Thursday, April 27, 2017

Cryptopals Set 2


http://cryptopals.com/sets/2
https://github.com/tkuriyama/cryptopals/tree/master/set2

Notes
  • Challenge 9 and 15 PKCS#7 padding -- the challenges do not make clear that that if the final data block fits the data block perfectly (e.g. there are 16 bytes of data remaining in the final 16-byte block), an additional block should be appended as padding.
  • Challenge 14 Byte-at-a-time ECB decryption -- this is indeed a harder variant of challenge 12, since a random number of bytes being prefixed to the attacker-controlled text means that the oracle is not always reliable. From previous challenges, however, we know that repeating blocks are encrypted identically in ECB mode. We can therefore prepend the attacker-controlled text with two repeating blocks, i.e. have the oracle encrypt (random prefix || repeating blocks || attacker-controlled text || target-bytes). If we observe repeating blocks, we know where our attacker-controlled text begins (as a wrapper around the oracle function, call this "smart oracle"). Assuming that the random number of bytes prefixed is uniformly distributed over integers with some upper boundary N, it will take roughly N times more calls to the oracle to achieve a desirable result... which is reasonable as it scales linearly. I'm still missing something as the smart oracle sometimes fails, but decryption generally works after a few tries.

Saturday, April 22, 2017

Cryptopals Set 1

I have started working through the Cryptopals Challenges after hearing about it on a Podcast.__init__ episode. It seems like a good and practical refresher to Dan Boneh's Crytopgraphy I class on Coursera (incidentally, I've been waiting for Crytography II for many years but the course seems to be constantly pushed back). It should also be a good exercise to work through in F# -- as a means to learn more of the language -- after completing a first pass in Python.

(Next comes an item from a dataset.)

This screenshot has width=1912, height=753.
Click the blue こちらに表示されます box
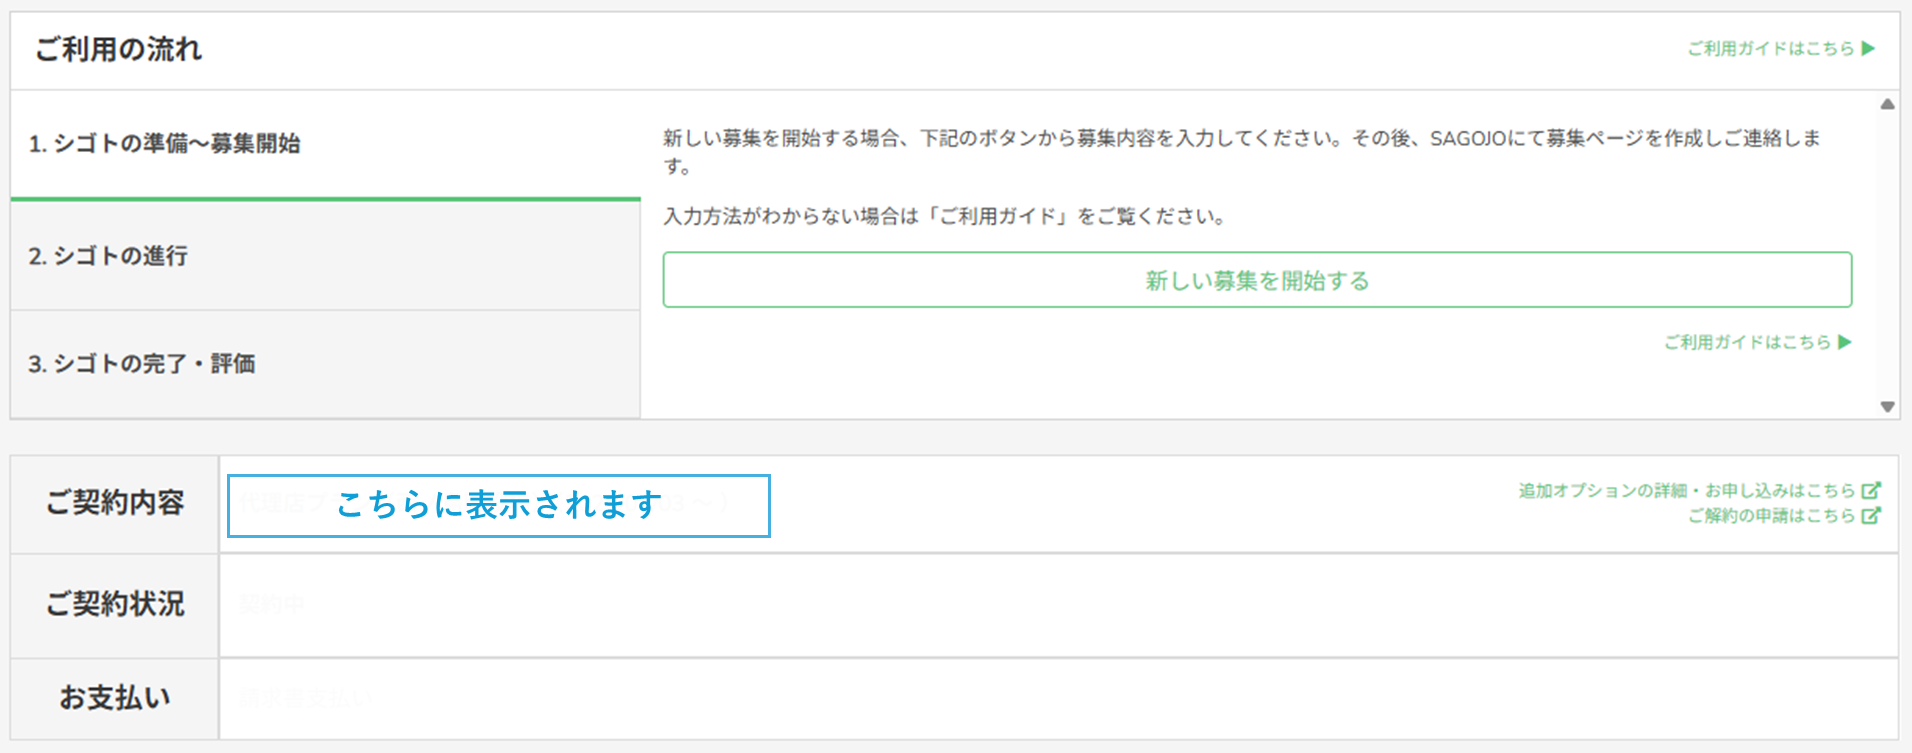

Set 1 is fairly straightforward, though it took me a while to workout how to operate consistently on bytearrays (per the Cryptopals rules) and convert between different encodings (hex, base64, bytes represented as ints vs chars...). It seems that Python 3 makes the experience of working with bytes a little easier.

Notes

  • Challenge 3 Single-Byte XOR Cipher: most frequency distribution of characters in the English language that I found did not include non-alphabet characters, such as space. My solution did not work until space was included in the scoring of plaintext (using chi-squared).